» Problem description: Report back every line in the data that includes the string "screenshot".

» Data for this task:
----

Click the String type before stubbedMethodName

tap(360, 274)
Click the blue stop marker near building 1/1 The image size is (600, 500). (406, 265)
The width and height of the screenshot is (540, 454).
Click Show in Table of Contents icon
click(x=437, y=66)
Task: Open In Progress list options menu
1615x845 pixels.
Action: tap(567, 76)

----

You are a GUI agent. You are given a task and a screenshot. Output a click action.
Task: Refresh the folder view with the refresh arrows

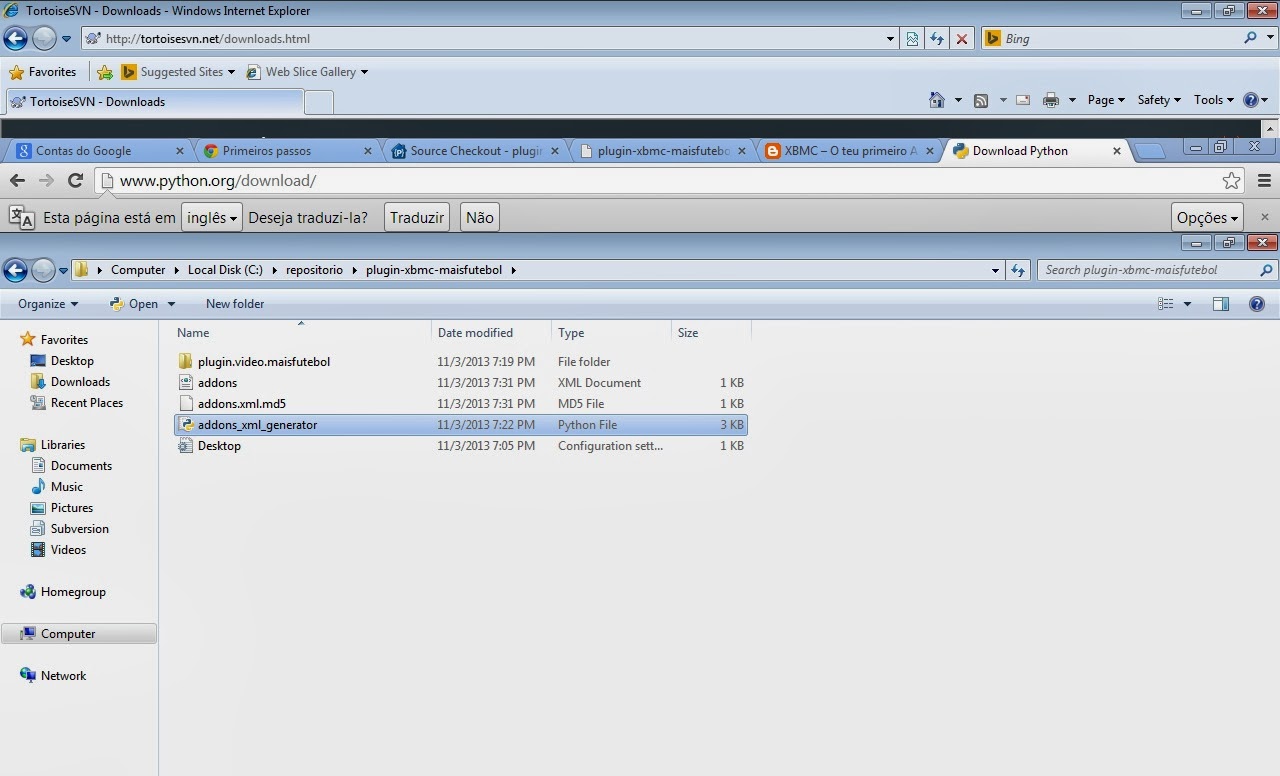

----

» Reply:
The width and height of the screenshot is (540, 454).
You are a GUI agent. You are given a task and a screenshot. Output a click action.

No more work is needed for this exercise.